Is the decision to start a family the “fork in the road”?

“She chose to have a baby, she needs to just accept that she can’t perform the way she used to” (…said by a female Line Manager of her recently returned employee)

“Having a baby was her choice – she mustn’t expect special treatment now that she’s back at work” (…said by a male Line Manager of his recently returned employee)

“I suppose it was my choice to start a family; I need to deal with the fact that I can’t compete with my male colleagues” (spoken by a female lawyer on her return from Maternity Leave)

“They should never have chosen to have children, if the intention was for her to go back to work.” (…this said by a baby boomer friend who has a daughter who is now a working mother –I was so gob smacked I was speechless, for once!)

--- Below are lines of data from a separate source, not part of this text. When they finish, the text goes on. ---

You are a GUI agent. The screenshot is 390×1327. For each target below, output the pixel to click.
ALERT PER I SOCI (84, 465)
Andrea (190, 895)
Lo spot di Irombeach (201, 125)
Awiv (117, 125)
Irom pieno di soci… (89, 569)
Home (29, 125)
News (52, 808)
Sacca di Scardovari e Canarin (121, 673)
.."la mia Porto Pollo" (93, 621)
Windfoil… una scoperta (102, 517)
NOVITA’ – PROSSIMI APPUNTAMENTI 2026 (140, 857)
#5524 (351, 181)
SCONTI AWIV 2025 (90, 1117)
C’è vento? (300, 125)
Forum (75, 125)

I get seriously irritated when I hear these kind of comments, which I hear often in my work. What they are saying, is that when you choose to have a baby, you have also chosen between family and career. In other words, “I need to resign myself to the fact that I can’t stay on track of my career and be a good employee and a good mom.” This is precisely the kind of thinking that fuels self-doubt, and stops us having the kind of crucial conversations that are necessary to change the way organisations think about working mothers.

We are looking to merge the paths. Each woman’s journey is unique, and she needs to find the best way to do this that is right for her, for her family and for her career. If we can help more women get this right, organisations will reap the commercial benefits, and more families will benefit from the significant legacy value that working moms bring to their children and their household.